Airbnb Dataset – NetTopologySuite spatial searching

I have used Entity Framework Core a “full fat” Object Relational Mapper (ORM) for a couple of projects, and it supports mapping to spatial data types using the NetTopologySuite library. On Stackoverflow there was some discussion about Dapper’s spatial support so I thought I would try it out.

The DapperSpatialNetTopologySuite project has Dapper SQLMapper TypeHandler, Microsoft SQL Server stored procedure name and ASP.NET Core Minimal API for each location column handler implementation.

app.MapGet("/Spatial/NearbyGeography", async (double latitude, double longitude, int distance, [FromServices] IDapperContext dapperContext) =>
{
   var origin = new Point(longitude, latitude) { SRID = 4326 };

   using (var connection = dapperContext.ConnectionCreate())
   {
      var results = await connection.QueryWithRetryAsync<Model.ListingNearbyListGeographyDto>("ListingsSpatialNearbyNTS_____", new { origin, distance }, commandType: CommandType.StoredProcedure);

      return results;
   }
})
.Produces<IList<Model.ListingNearbyListGeographyDto>>(StatusCodes.Status200OK)
.Produces<ProblemDetails>(StatusCodes.Status400BadRequest)
.WithOpenApi();

After adding the NetTopologySuite spatial library to the project the schemas list got a lot bigger.

NetTopology Suite additional schemas

My first attempt inspired by a really old Marc Gravell post and the NetTopologySuite.IO.SqlServerBytes documentation didn’t work.

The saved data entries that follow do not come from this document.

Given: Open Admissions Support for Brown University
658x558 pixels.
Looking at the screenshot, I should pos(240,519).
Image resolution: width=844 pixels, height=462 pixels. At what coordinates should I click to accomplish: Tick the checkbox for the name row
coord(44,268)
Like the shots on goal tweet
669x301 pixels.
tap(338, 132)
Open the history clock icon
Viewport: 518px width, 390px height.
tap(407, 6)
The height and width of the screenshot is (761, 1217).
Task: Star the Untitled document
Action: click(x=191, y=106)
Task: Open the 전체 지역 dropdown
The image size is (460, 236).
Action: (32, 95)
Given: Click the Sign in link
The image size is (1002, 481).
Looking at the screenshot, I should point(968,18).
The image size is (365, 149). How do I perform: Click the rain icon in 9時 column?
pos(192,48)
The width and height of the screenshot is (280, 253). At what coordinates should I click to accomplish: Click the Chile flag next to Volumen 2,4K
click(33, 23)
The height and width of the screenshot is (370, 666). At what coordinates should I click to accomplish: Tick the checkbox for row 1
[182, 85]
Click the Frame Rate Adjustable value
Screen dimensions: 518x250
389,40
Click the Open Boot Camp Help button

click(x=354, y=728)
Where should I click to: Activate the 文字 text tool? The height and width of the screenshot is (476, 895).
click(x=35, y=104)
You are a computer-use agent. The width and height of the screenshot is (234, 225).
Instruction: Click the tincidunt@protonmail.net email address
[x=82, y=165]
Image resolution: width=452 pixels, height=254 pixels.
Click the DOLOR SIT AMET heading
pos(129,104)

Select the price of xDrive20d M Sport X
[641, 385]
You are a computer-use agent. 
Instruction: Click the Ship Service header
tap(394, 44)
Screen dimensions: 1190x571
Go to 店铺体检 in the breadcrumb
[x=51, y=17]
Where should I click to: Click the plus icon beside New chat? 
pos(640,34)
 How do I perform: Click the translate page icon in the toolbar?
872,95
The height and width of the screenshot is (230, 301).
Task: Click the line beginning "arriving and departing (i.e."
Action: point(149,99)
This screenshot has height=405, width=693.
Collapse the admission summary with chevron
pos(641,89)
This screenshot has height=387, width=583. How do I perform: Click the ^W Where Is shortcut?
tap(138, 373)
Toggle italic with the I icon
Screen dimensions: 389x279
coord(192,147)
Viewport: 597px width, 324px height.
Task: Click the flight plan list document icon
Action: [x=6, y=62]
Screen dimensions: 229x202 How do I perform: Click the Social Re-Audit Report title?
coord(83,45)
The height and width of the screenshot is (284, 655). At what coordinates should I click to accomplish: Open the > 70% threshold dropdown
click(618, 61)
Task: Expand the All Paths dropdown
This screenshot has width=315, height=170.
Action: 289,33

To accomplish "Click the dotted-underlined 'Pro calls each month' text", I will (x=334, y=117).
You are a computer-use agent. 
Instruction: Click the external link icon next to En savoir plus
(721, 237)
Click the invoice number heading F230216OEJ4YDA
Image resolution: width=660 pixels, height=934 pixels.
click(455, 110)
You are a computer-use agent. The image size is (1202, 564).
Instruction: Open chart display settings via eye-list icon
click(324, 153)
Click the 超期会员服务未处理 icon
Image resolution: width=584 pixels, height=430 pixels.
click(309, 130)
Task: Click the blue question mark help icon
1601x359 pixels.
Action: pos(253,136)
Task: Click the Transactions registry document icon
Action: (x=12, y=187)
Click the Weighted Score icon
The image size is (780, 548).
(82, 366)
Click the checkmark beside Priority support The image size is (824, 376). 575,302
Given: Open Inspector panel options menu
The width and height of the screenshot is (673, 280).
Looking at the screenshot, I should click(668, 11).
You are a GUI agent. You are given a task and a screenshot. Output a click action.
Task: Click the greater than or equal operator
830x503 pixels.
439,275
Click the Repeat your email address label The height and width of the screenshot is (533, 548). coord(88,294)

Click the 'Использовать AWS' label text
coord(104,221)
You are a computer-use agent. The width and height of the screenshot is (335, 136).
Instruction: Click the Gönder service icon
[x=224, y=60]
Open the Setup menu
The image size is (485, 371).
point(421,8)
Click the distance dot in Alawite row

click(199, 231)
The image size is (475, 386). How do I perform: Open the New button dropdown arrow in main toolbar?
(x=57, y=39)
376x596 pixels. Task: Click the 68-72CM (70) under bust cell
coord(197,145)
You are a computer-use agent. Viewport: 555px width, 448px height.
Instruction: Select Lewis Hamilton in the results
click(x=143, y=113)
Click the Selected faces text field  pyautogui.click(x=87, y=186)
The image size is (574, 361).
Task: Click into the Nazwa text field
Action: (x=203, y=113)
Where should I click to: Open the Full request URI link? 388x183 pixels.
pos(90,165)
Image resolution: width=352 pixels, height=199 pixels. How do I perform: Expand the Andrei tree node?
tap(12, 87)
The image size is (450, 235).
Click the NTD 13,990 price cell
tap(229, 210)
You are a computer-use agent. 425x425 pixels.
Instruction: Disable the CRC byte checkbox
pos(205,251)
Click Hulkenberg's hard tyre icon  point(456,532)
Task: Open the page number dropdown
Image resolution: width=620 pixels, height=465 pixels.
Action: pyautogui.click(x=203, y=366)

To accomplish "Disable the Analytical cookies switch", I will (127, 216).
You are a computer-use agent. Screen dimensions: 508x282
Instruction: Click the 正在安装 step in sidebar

CREATE PROCEDURE [dbo].[ListingsSpatialNearbyNTSLocation]
	@Origin AS GEOGRAPHY,
	@distance AS INTEGER
AS
BEGIN
DECLARE @Circle AS GEOGRAPHY = @Origin.STBuffer(@distance); 

SELECT TOP(50) UID AS ListingUID
	,[Name]
	,listing_url as ListingUrl
	,Listing.Location.STDistance(@Origin) as Distance
	,Listing.Location
FROM Listing
WHERE (Listing.Location.STWithin(@Circle) = 1) 
ORDER BY Distance
END
NetTopology Suite Microsoft.SqlServer.Types library load exception

I could see the Dapper SQLMapper TypeHandler for the @origin parameter getting called but the not locations

NetTopology Suite @Origin parameter typehandler in Visual Studio 2022 Debugger

Then found a Brice Lambson post about how to use the NetTopologySuite.IO.SqlServerBytes library to read and write geography and geometry columns.

CREATE PROCEDURE [dbo].[ListingsSpatialNearbyNTSSerialize]
	@Origin AS GEOGRAPHY,
	@distance AS INTEGER
AS
BEGIN
DECLARE @Circle AS GEOGRAPHY = @Origin.STBuffer(@distance); 

SELECT TOP(50) UID AS ListingUID
	,[Name]
	,listing_url as ListingUrl
	,Listing.Location.STDistance(@Origin) as Distance
	,Location.Serialize() as Location
FROM [listing] 
WHERE (Location.STWithin(@Circle) = 1) 
ORDER BY Distance
END
class PointHandlerSerialise : SqlMapper.TypeHandler<Point>
{
   public override Point Parse(object value)
   {
      var reader = new SqlServerBytesReader { IsGeography = true };

      return (Point)reader.Read((byte[])value);
   }

   public override void SetValue(IDbDataParameter parameter, Point? value)
   {
      ((SqlParameter)parameter).SqlDbType = SqlDbType.Udt;  // @Origin parameter?
      ((SqlParameter)parameter).UdtTypeName = "GEOGRAPHY";

      var writer = new SqlServerBytesWriter { IsGeography = true };

      parameter.Value = writer.Write(value);
   }
}

Once the location column serialisation was working (I could see a valid response in the debugger) the generation of the response was failing with a “System.Text.Json.JsonException: A possible object cycle was detected. This can either be due to a cycle or if the object depth is larger than the maximum allowed depth of 64″.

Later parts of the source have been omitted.